# Start of PROVIDED MATERIAL

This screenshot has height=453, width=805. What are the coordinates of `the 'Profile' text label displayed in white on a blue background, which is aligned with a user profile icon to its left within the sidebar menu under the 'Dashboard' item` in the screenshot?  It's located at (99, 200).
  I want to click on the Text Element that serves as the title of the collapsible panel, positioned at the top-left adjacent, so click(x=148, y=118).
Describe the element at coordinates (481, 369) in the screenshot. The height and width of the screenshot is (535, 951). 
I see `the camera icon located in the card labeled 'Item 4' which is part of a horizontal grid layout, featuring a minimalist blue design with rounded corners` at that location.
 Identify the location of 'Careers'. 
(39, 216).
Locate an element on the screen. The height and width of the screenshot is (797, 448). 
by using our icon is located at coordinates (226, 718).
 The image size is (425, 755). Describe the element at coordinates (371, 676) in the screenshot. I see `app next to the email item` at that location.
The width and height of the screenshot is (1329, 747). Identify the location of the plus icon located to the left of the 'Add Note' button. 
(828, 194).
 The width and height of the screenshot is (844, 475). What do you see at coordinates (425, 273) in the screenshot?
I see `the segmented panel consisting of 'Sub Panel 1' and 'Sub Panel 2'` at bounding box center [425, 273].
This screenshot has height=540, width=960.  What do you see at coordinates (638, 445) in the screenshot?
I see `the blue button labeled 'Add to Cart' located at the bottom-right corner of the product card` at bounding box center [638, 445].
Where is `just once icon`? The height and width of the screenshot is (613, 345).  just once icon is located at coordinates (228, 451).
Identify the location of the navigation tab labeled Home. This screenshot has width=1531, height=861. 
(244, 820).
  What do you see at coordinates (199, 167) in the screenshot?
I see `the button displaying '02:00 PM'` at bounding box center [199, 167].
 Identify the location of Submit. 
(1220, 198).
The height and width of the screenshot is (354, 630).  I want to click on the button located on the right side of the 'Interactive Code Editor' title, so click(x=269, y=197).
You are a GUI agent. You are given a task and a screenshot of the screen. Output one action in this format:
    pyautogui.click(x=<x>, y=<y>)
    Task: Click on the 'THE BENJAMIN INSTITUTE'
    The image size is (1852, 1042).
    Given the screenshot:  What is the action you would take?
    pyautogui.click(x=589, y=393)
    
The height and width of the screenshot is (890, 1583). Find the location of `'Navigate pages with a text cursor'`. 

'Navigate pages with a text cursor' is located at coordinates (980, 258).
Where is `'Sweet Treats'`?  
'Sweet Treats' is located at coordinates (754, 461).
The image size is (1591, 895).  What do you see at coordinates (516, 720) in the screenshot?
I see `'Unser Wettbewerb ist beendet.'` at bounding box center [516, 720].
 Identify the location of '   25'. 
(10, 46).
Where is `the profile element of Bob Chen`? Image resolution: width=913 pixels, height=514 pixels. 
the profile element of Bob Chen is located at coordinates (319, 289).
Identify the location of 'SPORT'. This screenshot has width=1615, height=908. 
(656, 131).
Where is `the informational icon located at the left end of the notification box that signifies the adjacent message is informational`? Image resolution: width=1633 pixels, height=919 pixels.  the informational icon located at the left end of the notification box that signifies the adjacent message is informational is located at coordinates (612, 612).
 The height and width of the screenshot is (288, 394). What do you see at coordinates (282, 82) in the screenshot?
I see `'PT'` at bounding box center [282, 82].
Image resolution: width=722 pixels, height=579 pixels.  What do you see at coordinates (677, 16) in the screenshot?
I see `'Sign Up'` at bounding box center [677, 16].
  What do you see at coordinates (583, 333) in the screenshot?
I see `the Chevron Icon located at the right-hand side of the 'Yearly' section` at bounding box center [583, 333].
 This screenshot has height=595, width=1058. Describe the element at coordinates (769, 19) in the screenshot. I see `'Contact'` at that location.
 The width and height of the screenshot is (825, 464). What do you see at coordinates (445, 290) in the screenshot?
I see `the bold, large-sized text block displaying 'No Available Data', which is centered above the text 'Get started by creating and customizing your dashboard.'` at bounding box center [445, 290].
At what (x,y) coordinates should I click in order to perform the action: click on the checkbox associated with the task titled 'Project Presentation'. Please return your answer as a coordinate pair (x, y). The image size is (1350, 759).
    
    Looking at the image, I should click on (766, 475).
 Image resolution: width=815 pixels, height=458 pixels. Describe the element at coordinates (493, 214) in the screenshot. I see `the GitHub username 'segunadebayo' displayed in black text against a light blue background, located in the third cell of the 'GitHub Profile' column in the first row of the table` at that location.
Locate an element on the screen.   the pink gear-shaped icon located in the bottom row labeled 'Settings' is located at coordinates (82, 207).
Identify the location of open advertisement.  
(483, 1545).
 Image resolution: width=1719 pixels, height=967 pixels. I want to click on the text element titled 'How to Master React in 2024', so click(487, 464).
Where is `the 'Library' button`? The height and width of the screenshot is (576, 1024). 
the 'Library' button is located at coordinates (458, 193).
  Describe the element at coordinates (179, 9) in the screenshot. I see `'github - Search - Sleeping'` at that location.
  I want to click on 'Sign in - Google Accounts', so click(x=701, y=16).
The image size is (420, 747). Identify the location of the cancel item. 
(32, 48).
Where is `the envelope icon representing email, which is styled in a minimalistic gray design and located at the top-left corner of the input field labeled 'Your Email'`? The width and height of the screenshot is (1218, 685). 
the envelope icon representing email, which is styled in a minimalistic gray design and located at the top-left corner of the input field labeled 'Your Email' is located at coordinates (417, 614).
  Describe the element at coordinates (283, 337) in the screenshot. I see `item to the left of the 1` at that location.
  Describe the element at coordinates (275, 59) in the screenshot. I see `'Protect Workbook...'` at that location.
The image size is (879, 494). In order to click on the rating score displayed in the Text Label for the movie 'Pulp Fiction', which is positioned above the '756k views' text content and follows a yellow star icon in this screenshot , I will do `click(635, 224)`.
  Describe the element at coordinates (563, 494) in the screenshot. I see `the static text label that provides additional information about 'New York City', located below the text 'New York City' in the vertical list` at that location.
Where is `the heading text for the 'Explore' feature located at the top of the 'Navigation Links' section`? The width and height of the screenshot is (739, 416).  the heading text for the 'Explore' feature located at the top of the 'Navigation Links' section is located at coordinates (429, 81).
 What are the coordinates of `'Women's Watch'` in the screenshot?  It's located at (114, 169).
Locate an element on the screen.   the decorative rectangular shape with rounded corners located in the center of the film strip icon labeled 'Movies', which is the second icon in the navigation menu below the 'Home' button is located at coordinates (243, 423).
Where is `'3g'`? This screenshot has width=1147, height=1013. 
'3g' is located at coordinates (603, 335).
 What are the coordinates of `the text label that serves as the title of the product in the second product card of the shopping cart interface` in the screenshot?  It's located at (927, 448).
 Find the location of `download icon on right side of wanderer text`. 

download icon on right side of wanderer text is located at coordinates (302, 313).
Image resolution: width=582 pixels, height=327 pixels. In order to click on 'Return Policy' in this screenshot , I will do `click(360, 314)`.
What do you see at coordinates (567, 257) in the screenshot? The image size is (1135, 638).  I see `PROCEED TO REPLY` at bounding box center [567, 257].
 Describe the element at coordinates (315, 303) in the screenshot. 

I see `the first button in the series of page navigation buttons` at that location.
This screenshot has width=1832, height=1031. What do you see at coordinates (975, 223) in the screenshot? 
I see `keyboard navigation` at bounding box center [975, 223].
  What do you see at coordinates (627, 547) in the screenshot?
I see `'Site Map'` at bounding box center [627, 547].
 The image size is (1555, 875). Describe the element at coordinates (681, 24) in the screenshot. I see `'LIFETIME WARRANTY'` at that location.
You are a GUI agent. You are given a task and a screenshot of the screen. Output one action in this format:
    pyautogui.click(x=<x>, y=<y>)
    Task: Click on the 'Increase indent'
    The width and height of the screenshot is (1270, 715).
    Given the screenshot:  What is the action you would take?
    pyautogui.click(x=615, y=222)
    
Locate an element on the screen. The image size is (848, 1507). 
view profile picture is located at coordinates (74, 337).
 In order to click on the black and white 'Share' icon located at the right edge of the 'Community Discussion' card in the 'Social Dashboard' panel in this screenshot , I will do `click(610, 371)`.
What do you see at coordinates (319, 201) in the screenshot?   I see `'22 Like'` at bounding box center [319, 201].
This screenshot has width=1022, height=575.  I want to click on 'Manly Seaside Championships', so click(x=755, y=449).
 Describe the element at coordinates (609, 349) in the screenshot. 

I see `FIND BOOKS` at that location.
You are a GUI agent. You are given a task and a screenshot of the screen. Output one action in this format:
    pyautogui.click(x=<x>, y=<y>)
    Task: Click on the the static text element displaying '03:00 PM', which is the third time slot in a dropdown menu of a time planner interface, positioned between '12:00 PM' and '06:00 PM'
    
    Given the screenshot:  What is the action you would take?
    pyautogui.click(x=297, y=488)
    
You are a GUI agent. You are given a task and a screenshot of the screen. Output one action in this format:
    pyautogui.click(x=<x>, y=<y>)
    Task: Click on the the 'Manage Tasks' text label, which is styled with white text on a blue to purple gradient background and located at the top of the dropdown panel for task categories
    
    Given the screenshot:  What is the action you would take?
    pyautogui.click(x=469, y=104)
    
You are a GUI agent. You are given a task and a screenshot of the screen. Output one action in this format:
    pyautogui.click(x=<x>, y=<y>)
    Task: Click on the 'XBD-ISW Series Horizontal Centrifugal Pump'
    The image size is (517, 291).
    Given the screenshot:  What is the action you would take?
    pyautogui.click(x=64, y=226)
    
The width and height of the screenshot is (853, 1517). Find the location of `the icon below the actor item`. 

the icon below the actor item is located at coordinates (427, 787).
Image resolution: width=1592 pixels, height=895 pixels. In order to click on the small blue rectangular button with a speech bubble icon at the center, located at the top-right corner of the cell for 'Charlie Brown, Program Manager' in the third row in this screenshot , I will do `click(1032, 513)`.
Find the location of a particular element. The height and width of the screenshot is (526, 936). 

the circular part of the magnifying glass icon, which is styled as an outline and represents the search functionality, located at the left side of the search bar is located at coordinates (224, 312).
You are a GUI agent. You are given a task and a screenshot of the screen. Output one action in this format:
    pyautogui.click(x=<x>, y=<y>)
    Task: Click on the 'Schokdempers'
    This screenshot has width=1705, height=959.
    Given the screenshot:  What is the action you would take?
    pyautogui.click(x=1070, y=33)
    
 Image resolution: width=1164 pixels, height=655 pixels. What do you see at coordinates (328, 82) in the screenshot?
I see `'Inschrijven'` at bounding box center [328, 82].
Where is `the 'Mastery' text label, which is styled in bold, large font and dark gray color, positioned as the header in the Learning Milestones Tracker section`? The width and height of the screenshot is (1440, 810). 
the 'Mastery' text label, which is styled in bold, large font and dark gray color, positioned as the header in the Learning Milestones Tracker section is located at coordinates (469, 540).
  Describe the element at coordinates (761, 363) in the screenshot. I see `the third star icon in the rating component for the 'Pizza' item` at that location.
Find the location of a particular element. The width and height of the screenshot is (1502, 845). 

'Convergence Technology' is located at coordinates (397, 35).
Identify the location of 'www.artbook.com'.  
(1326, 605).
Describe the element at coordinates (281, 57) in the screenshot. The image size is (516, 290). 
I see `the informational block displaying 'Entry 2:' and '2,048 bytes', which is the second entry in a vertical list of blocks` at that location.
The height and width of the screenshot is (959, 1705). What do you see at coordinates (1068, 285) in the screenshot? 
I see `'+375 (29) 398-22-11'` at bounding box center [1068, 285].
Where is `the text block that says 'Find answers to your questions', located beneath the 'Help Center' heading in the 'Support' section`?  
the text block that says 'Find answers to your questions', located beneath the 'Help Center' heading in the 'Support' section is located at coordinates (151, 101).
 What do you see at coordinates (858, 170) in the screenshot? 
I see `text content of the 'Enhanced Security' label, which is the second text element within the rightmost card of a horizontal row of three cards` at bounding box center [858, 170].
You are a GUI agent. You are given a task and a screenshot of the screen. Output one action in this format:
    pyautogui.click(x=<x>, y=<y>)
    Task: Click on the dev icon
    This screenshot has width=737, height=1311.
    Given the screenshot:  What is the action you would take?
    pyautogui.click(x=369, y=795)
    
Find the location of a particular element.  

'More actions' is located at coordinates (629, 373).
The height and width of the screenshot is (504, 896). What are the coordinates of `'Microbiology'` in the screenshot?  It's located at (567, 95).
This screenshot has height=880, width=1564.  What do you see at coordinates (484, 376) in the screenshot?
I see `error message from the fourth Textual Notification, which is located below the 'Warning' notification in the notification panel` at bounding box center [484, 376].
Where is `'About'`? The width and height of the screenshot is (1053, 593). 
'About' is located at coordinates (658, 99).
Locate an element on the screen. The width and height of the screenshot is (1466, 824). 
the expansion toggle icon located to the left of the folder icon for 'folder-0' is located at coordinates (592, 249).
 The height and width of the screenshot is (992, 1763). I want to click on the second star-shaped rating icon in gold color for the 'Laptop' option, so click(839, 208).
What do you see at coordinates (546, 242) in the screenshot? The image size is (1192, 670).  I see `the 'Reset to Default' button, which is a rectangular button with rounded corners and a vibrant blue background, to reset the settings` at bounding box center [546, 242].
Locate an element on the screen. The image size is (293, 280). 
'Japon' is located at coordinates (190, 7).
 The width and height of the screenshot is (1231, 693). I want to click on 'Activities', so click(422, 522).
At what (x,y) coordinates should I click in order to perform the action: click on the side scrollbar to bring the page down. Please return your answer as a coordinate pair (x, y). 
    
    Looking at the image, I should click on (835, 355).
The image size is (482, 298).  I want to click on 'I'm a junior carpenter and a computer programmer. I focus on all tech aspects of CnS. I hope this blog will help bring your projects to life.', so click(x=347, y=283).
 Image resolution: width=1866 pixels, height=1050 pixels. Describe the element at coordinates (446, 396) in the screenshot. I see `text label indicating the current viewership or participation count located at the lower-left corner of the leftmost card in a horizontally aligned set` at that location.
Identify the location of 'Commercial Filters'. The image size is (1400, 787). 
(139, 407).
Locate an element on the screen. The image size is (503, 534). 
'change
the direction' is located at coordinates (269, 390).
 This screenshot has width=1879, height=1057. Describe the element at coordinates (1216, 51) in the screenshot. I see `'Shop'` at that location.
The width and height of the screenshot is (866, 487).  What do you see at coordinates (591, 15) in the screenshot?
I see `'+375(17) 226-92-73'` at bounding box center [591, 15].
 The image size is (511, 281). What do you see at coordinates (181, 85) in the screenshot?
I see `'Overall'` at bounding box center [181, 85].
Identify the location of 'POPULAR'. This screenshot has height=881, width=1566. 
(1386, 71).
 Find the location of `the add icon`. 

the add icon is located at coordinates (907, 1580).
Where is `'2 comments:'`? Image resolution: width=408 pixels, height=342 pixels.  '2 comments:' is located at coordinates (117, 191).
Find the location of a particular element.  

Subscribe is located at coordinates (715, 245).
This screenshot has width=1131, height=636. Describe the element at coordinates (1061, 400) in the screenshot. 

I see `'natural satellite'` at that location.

# End of PROVIDED MATERIAL

__GOAL__: Can you write out, unchanged, the lines of the listing from the line containing "on the side" through the line containing "(139, 407).", including both of those lines?

__ANSWER TO THE PROBLEM__:
At what (x,y) coordinates should I click in order to perform the action: click on the side scrollbar to bring the page down. Please return your answer as a coordinate pair (x, y). 
    
    Looking at the image, I should click on (835, 355).
The image size is (482, 298).  I want to click on 'I'm a junior carpenter and a computer programmer. I focus on all tech aspects of CnS. I hope this blog will help bring your projects to life.', so click(x=347, y=283).
 Image resolution: width=1866 pixels, height=1050 pixels. Describe the element at coordinates (446, 396) in the screenshot. I see `text label indicating the current viewership or participation count located at the lower-left corner of the leftmost card in a horizontally aligned set` at that location.
Identify the location of 'Commercial Filters'. The image size is (1400, 787). 
(139, 407).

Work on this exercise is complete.